- SOURCE TEXT -

--------

Posts Tagged ‘babies’

Honestly, I never really wanted to crochet, I wanted to knit.  I love the way knitted things look.  I really wanted to knit a Waldorf doll.  Alas, my friend Michelle taught herself to crochet and handed the book down to me.  It was a  teach yourself to crochet in 5 minutes book.  She had taught herself to crochet in 5 minutes.  It took me something like 5 hours and nothing I made was terribly pretty.  I just couldn’t figure it out.  My aunt came to visit and showed me the basics.  As soon as she left though, I was back to square one.  Eventually, I turned to youtube and watched the same videos over and over until I had figured out how to do a single crochet.  5 minutes, 5 months.  Basically the same thing.

I enjoy crocheting for a few reasons.

For the most parts its monotonous work.   Once I get a pattern down I can crochet by feel.  I can  crochet and watch tv, baseball, even read.  I joke with Dave that if I ever go blind I can still crochet. He’ll just have to read me the pattern and color coordinate the yarn.   I don’t know why I have a fear of going blind, maybe it’s this whole getting older thing and having to wear my glasses more consistently rather than sporadically at night.  Regardless, I find myself tucking small tidbits of things away in the dark recess of my brain in case I do go blind.  Crocheting happens to be one of them.

--------

- COLLECTED DATA -
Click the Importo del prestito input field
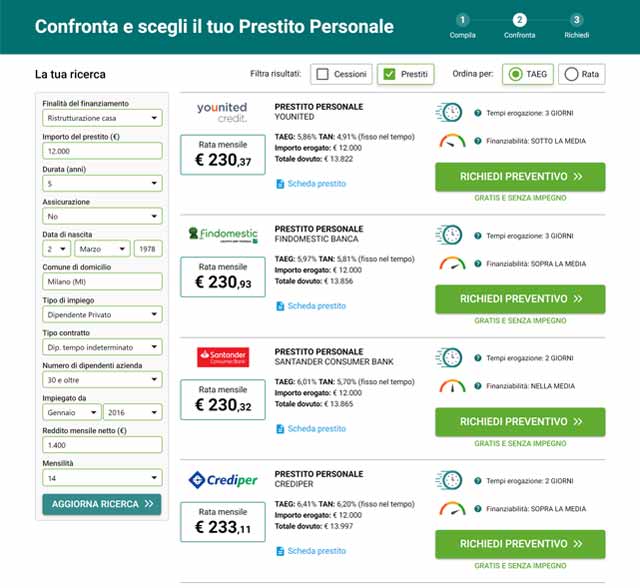 click(x=101, y=151)
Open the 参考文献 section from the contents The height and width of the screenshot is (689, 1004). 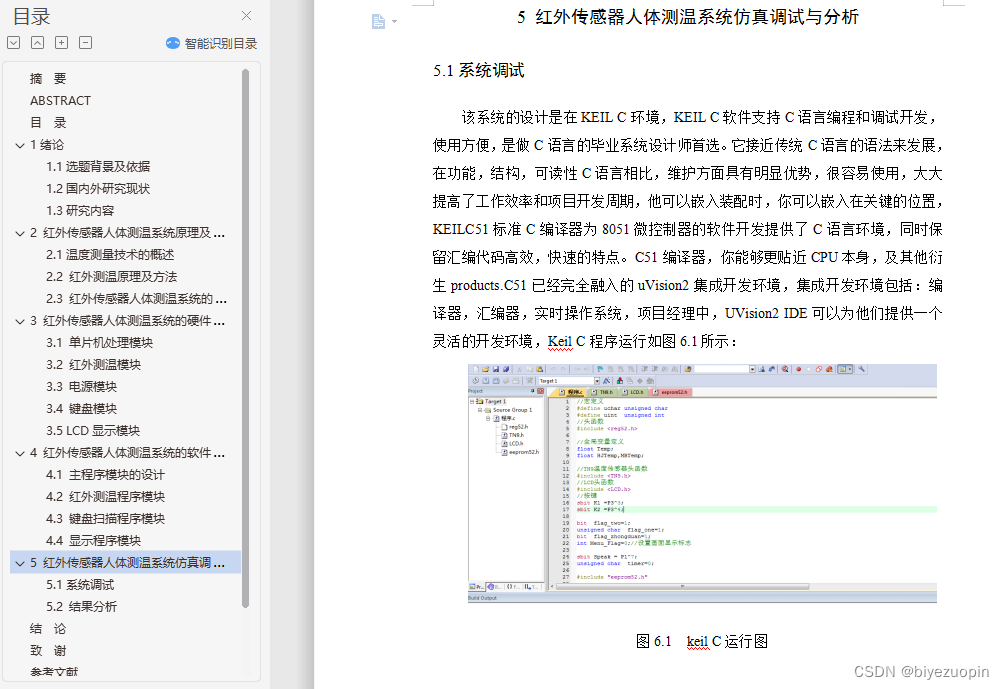pos(52,670)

--------

- SET EXERCISE -
Continue the blog post about learning to crochet from its last sentence, in the same voice.

- RESULT BELOW -
Also, I read somewhere that crocheting is one of the few handcrafts which can not be replicated by a machine.   There aren’t too many things left that can’t be replicated.  It makes me feel rather superior.  Unfortunately, not being able to be replicated by a machine tends to make all things crocheted look terribly homemade in my opinion.  I don’t think I would ever wear a crochet sweater or dress.  Since, I personally, don’t love crochet things, I make them and give them away.

And, it keeps me warm.  I start crocheting a blanket and eventually the blanket gets larger and larger and consumes more and more of my lap.  This is important here in the arctic tundra, especially with children who want me to watch every single minute of every game and practice.


If you have something I made, you are welcome.

To increase the personal enjoyment factor, I make a ton of hideous things and then give them away to friends and family impressing upon them how many hours of labor I spent making them the crochet monstrosity because I love them.  Hence, pretty much obligating them to love said monstrosity forever and forever and never give it away.  Of course, unless it’s the Smithsonian, then that would be okay.

Case 1:

Lots and lots of little stuffed animals.  My favorite are probably Mario and Luigi:  Which are cute, but honestly, what is anyone going to do with these other than put them on a shelf and look at them because I’m not sure that their heads will make it through any actually play.


Case  2:

Hats.  They are so easy.  i’ve made beanies, crowns, not to mention tons of characters.  I gave everyone I knew a hat for Christmas, mostly Ninja turtles and star wars characters.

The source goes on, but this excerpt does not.